*PROBLEM STATEMENT*
Pull every line that holds the word "logo" from the entries.

(Stored items from a collection)
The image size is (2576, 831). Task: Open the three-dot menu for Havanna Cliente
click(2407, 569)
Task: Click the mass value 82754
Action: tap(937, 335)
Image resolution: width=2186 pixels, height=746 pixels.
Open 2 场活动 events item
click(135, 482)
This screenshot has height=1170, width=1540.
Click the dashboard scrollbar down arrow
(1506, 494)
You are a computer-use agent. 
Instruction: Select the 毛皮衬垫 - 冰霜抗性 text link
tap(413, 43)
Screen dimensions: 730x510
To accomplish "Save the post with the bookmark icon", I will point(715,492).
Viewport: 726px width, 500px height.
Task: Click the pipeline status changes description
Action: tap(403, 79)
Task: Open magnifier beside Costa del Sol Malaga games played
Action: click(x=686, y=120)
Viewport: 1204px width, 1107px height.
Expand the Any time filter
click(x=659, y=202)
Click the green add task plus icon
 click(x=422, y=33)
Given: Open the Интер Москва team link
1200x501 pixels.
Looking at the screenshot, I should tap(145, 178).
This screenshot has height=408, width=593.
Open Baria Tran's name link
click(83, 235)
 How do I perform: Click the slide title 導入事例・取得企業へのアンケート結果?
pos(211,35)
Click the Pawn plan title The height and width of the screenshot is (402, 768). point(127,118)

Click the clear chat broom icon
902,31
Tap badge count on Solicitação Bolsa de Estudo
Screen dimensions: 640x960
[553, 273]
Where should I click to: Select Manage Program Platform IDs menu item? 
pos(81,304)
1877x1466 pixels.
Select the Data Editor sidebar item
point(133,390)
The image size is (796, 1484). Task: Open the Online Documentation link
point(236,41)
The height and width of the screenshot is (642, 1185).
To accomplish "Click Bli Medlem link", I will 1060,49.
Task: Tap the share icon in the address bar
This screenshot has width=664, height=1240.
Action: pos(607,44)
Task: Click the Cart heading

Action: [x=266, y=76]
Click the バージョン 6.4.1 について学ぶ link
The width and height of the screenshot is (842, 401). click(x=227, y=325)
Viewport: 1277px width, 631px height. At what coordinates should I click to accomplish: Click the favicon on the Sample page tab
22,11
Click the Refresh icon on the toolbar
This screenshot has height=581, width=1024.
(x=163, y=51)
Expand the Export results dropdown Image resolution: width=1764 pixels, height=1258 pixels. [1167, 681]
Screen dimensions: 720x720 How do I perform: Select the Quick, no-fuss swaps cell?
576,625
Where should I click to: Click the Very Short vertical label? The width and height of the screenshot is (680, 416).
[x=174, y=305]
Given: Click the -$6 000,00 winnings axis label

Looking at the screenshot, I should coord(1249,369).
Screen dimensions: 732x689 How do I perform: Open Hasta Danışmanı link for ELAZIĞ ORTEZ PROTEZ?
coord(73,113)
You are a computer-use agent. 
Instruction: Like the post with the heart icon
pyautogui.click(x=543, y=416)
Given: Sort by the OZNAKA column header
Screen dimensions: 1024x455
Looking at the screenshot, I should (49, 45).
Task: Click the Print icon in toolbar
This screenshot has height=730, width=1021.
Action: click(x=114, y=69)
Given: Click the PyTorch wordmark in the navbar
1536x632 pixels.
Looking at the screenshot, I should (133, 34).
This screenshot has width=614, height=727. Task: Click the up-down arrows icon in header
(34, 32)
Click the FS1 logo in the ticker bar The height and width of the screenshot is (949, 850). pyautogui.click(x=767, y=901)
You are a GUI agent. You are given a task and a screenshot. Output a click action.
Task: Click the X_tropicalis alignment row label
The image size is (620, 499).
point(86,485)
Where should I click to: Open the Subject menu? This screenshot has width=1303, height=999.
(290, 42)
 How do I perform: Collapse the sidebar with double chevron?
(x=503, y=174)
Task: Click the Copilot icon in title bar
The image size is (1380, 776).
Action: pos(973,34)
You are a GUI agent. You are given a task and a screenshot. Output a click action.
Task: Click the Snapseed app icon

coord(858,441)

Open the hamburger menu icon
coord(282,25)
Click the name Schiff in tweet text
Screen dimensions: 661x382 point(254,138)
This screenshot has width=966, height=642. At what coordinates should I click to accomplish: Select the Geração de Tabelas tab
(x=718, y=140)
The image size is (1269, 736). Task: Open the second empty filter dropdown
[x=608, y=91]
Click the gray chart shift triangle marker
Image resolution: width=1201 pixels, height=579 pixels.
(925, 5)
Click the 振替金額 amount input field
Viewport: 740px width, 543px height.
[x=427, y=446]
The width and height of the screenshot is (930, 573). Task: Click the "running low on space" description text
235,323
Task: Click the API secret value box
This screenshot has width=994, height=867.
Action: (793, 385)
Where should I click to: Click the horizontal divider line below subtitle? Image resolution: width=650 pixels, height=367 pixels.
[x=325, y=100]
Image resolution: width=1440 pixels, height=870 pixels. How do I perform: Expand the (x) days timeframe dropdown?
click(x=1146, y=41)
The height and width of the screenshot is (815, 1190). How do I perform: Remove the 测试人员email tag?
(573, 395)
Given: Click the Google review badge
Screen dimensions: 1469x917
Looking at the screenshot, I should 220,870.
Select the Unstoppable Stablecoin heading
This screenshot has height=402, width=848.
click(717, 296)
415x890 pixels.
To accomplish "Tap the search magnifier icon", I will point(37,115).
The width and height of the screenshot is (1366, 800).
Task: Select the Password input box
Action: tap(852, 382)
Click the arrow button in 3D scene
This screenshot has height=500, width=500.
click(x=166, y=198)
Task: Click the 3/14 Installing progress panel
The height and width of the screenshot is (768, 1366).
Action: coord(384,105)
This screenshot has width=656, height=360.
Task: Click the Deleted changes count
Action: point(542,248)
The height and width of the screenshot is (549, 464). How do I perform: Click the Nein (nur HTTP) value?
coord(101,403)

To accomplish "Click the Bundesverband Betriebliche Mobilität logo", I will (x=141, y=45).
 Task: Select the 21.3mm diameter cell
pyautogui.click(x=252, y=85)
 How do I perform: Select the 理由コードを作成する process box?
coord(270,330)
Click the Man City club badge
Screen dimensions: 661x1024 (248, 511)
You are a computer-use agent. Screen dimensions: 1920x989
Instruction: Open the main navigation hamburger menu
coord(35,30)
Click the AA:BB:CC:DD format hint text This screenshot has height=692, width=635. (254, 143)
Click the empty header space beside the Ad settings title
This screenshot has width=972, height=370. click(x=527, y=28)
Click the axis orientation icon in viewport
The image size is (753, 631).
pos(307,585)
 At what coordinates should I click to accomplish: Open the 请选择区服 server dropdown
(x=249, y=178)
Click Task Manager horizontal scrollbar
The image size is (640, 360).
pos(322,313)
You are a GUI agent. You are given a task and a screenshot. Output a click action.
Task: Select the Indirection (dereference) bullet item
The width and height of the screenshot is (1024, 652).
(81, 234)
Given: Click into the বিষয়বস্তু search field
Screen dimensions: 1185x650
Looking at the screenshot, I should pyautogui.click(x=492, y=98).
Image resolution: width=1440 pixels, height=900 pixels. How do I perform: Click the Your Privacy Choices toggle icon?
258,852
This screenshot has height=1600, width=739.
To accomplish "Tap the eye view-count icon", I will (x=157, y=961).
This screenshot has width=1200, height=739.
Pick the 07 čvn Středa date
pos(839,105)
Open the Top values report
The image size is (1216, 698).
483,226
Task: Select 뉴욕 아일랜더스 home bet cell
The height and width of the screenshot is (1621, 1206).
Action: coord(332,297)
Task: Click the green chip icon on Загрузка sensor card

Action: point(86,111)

*OUTPUT OF THE EXERCISE*
Click the FS1 logo in the ticker bar The height and width of the screenshot is (949, 850). pyautogui.click(x=767, y=901)
To accomplish "Click the Bundesverband Betriebliche Mobilität logo", I will (x=141, y=45).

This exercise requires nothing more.